Why you should write your own Impossible List

Published on Sunday, 9 December 2018

Writing down your goals is extremely helpful for really achieving them. With fixed, terminable goals with fixed intermediate steps, you make it much easier for yourself to really achieve your self-imposed goals.

Today I would like to show you a way to define your goals with the help of the so-called "Impossible List". At first glance this list looks like an Impossible List, but it is definitely not: Joel Runyon, the author of the first Impossible List describes the classic Bucket List as a static list that was written at some point in life and usually none of the points written down really affect the life of the creator. So the goals are written down, but never reached or at least actively pursued.

The Impossible List goes a different way: It is not a list of entries waiting to be ticked off. The Impossible List continues to evolve. It describes things you've done, you should be constantly checking off entries. But you should also add new items. With the list you broaden your horizons and reach goals you didn't think possible before. The bucket list describes the things you want done before you die. But the Impossible List describes your life. The Bucket List describes dreams, while the Impossible List requires you to take action now.

What is probably the most common answer from students to the question, what are their goals in life? Often you will hear something like "My goal is a good college degree, a well paid job and my own house". But what happens when these goals are achieved? You are in the middle of life and suddenly have no goal to work towards. And off you go with the midlife crisis.

This is where the Impossible List comes in. Joel Runyon set up his Impossible List after graduating from college and it helped him run ultra marathons and much more. The Impossible List is not only set up, but also made publicly available online and can therefore be viewed by everyone. If you look at my list, you will also see that many targets follow similar ones, but with more difficult characteristics. This allows you to track your progress. This is the already mentioned developing character of the Impossible List.

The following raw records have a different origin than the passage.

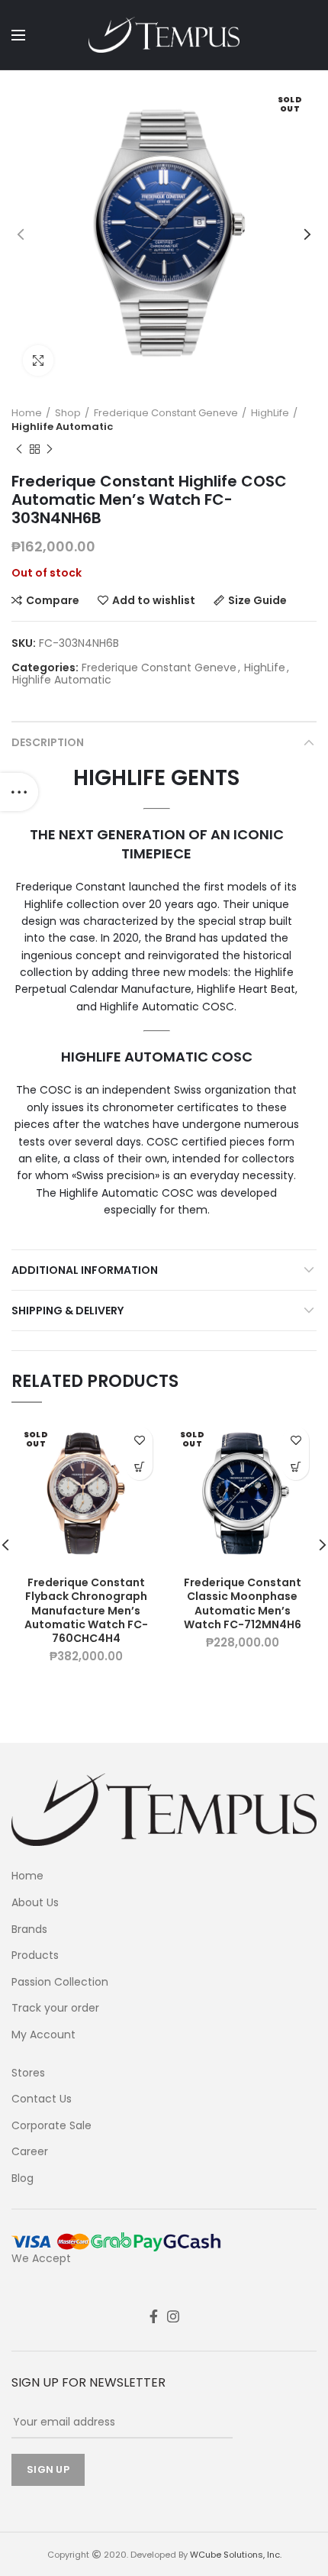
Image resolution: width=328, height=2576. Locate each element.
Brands (29, 1929)
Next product (49, 449)
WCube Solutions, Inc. (235, 2555)
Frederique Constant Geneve (166, 413)
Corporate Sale (51, 2126)
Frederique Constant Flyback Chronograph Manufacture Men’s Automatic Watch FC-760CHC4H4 (86, 1610)
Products (35, 1955)
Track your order (55, 2008)
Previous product (19, 449)
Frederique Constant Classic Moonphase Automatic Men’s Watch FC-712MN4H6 (242, 1603)
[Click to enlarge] (38, 360)
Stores (28, 2073)
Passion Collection (59, 1982)
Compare (52, 600)
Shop (68, 413)
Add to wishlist (153, 600)
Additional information (84, 1270)
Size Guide (257, 600)
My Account (43, 2035)
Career (29, 2152)
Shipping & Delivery (67, 1310)
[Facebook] (153, 2316)
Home (26, 413)
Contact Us (41, 2099)
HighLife (270, 413)
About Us (35, 1903)
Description (47, 742)
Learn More (139, 1466)
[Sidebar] (19, 792)
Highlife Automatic (62, 427)
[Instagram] (173, 2316)
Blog (22, 2178)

As someone who wants to do many things, it is often difficult to set the focus. That's why I use a status for my goals, where you can directly see if I'm working on this entry or not.

I hope I have sparked your interest in the concept. If you want to build your own Impossible List, I suggest you leave room for iterations. Of course, you can also make your work easier by doing the whole thing digitally. I decided to use AirTable, the tool Joel Runyon also uses. Of course, you can also use any other table editing software.